Noise pollution has an effect on residents’ life satisfaction through its effects on living environmental satisfaction.

2.2. Statistical Analysis

Using the econometric software Stata version 16 for statistical analysis, we report the mean, standard deviation, minimum and maximum of variables in Table 1. Given life satisfaction is a continuous variable; we used OLS to examine the relationship between noise pollution and life satisfaction. To deal with endogeneity problems, propensity score matching (PSM) was used. (We used the “psmatch2” package to calculate the effect of the various propensity score matching methods). To obtain robust results, we estimated the effect of noise pollution on life satisfaction again by using a probit model. To test the mechanism, we used OLS to estimate the effect of noise pollution on living environment satisfaction and the effect of living environment satisfaction on life satisfaction. All reported p-values were two-tailed.
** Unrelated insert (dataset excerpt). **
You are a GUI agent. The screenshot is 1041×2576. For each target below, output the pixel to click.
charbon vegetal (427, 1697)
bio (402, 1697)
2.3. Variables and Descriptive Statistics

The dependent variable in this study was self-evaluated life satisfaction. The CSS contained the question “Summed up, how satisfied are you with your life” and provided ten level responses from 1 to 10. The larger the value, the higher the respondent’s life satisfaction.
The independent variable was noise pollution. According to the question “Is the noise pollution serious in your location” in the CSS, we considered the answer of the respondent as a dummy variable, which was equal to 1 for a positive answer that indicated the respondent was suffering the noise pollution, otherwise, it was 0.
The control variables included gender, ethnicity, religion, age, education, income, social activities, and house property. Gender, ethnicity, religion, social activities, and house property were set as dummy variables. Education level was captured by a categorical variable. Income was constructed as an ordinal category variable according to its range. Age was a continuous variable. The descriptive statistics of the variables are reported in Table 1. In the sample, residents were 49-years-old on average, and 56.685% of them were female. The average resident’s life satisfaction score was 7.123. About 60% of residents felt noise pollution around them, and the average living environmental satisfaction score was 6.857.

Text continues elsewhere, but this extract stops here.